**** Supplied data

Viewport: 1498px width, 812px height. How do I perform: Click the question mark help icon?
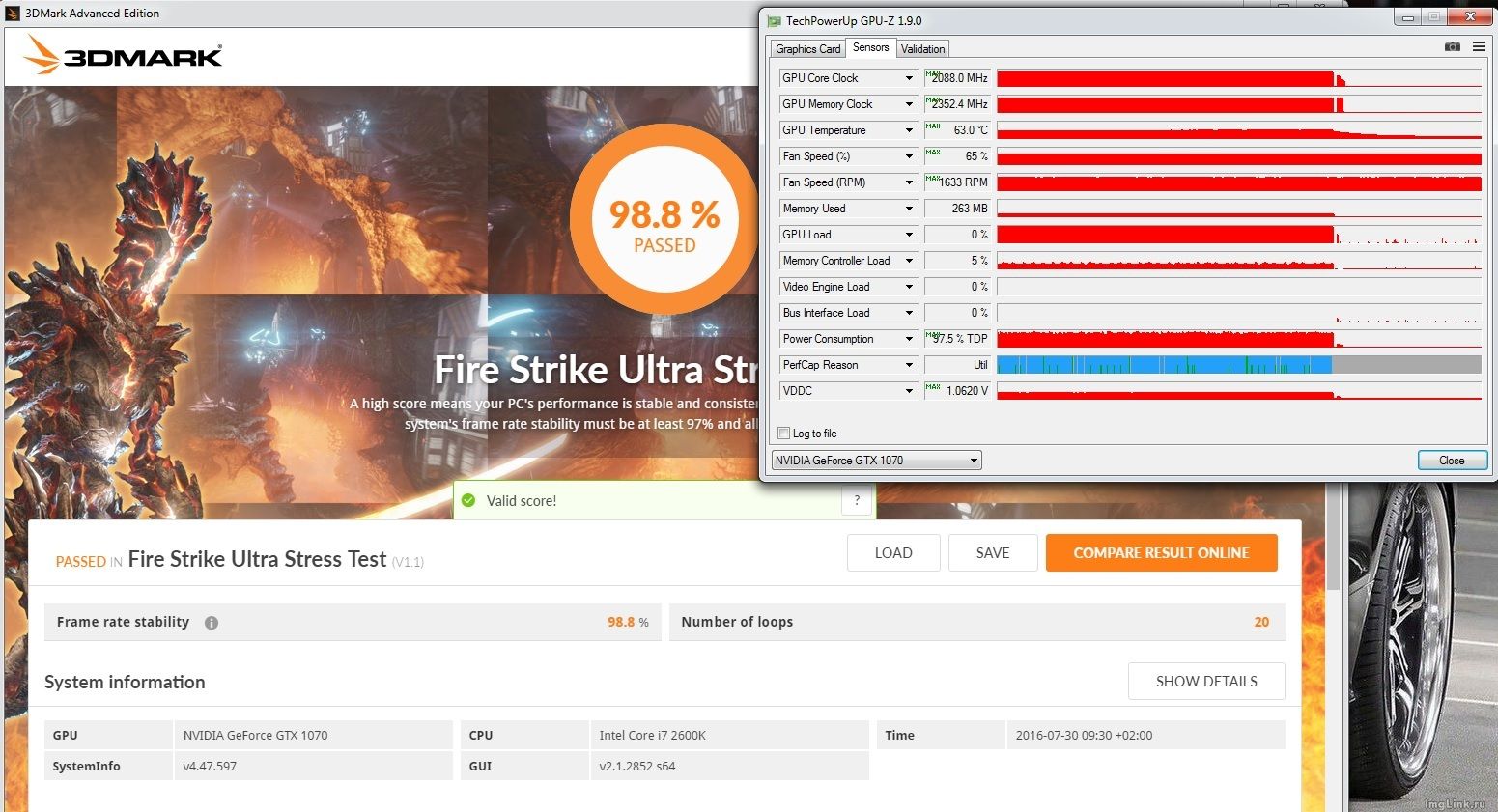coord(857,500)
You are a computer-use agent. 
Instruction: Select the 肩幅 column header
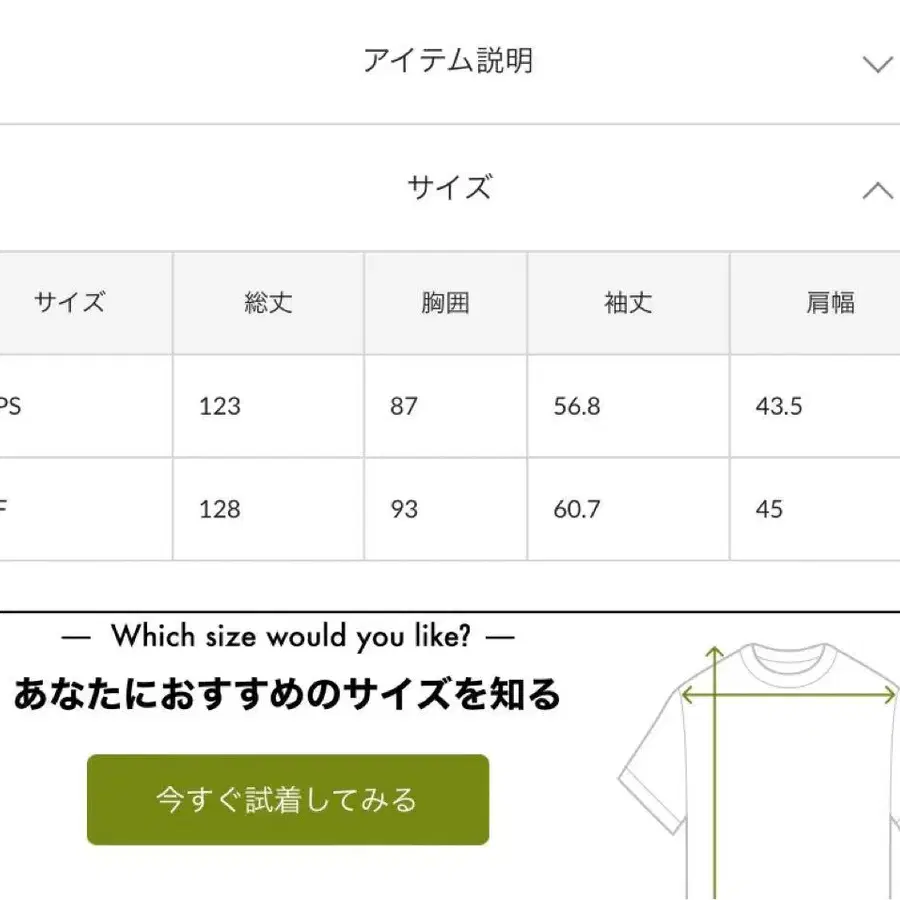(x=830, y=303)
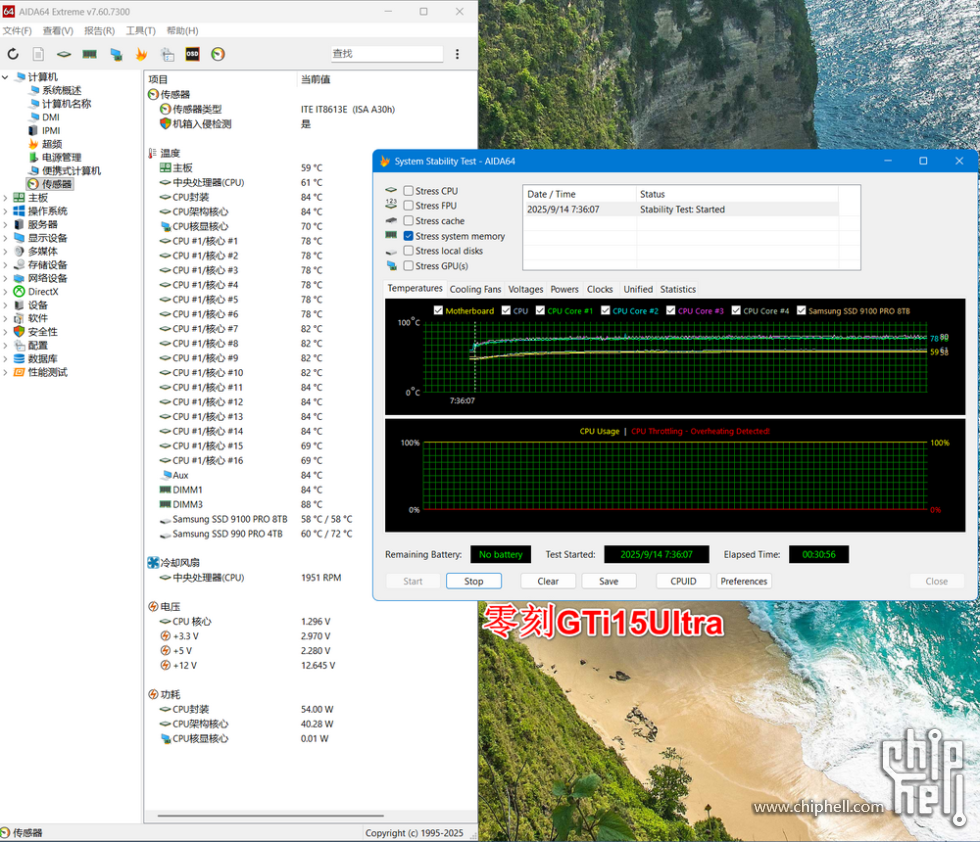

********

* Given problem
Return each line above that contains the string "Instruction". The match is case-sensitive.

* Written solution
Instruction: Select the 肩幅 column header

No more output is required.